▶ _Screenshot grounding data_
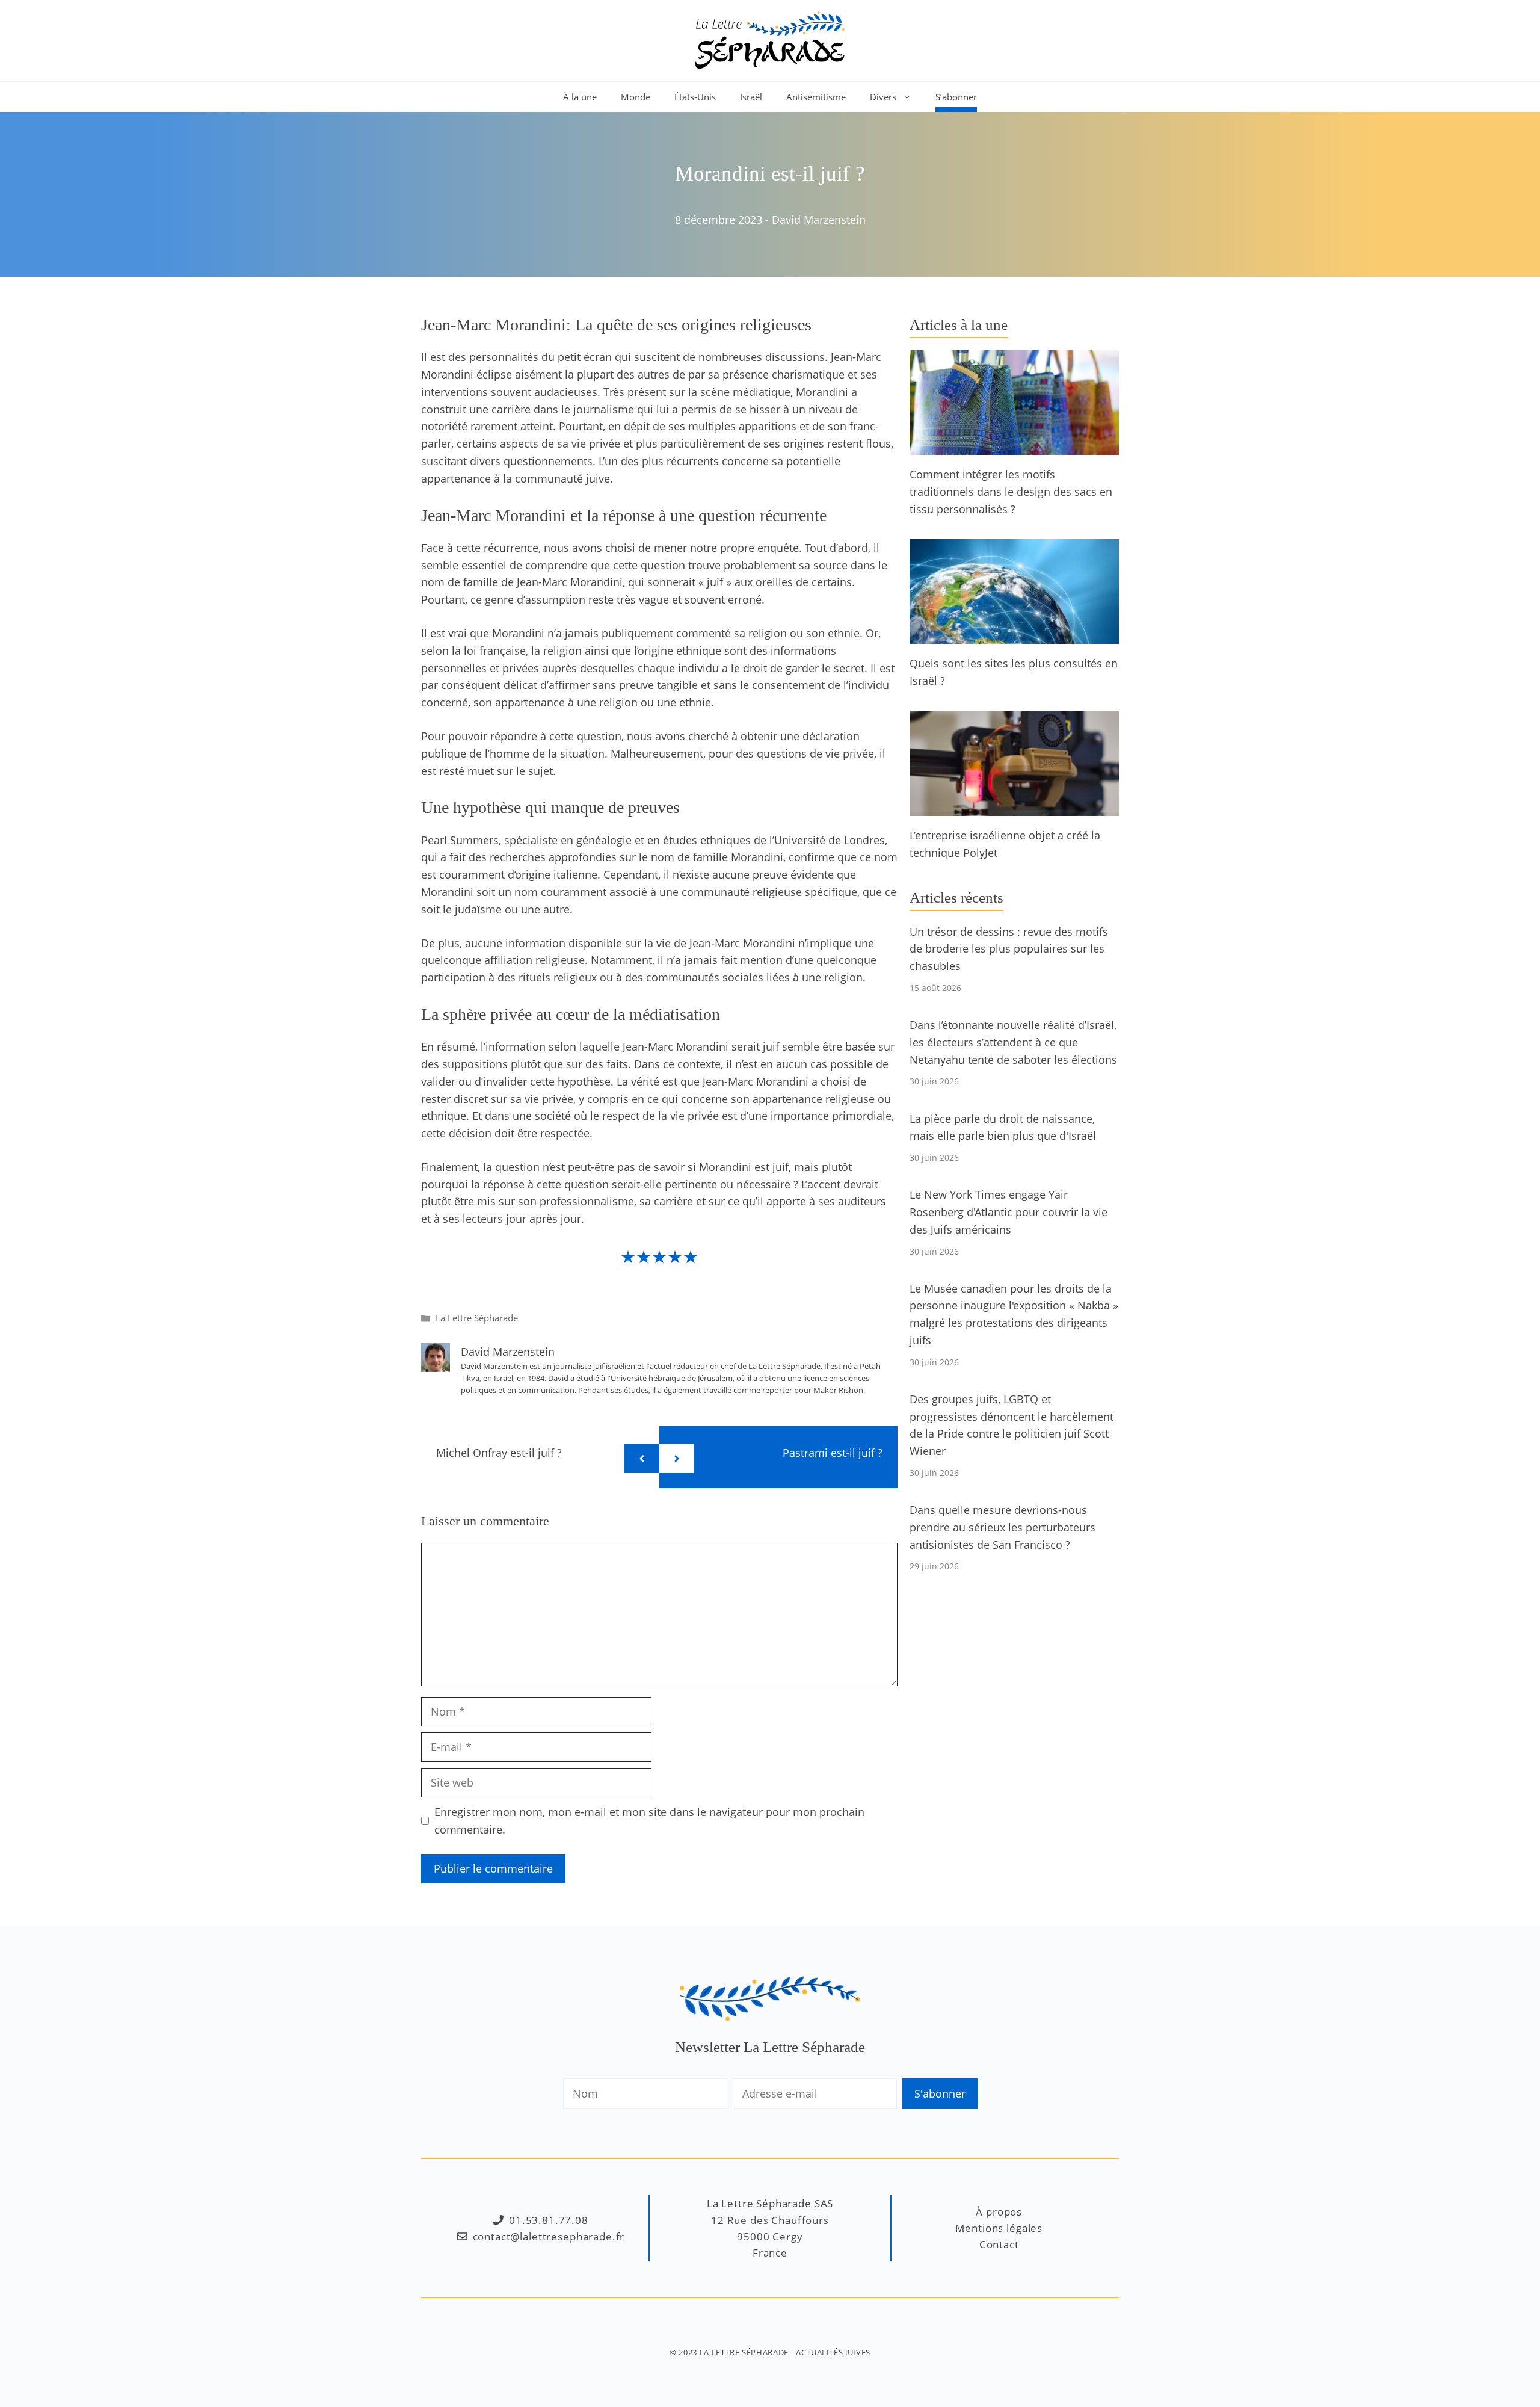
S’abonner (956, 97)
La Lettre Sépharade (477, 1318)
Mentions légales (999, 2228)
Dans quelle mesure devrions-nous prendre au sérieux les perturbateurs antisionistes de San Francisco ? (1002, 1527)
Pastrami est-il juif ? (832, 1452)
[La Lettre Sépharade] (770, 39)
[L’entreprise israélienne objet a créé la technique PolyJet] (1014, 807)
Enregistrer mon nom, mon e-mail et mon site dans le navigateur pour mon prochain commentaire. (649, 1821)
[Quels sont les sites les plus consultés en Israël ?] (1014, 635)
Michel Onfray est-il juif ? (499, 1452)
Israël (751, 97)
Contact (999, 2244)
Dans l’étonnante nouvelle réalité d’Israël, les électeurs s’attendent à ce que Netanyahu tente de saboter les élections (1013, 1042)
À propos (999, 2212)
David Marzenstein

▶ _What to produce_
Would you please return all lines of the data that include the word "Lettre"?

▶ _Response for this exercise_
La Lettre Sépharade (477, 1318)
[La Lettre Sépharade] (770, 39)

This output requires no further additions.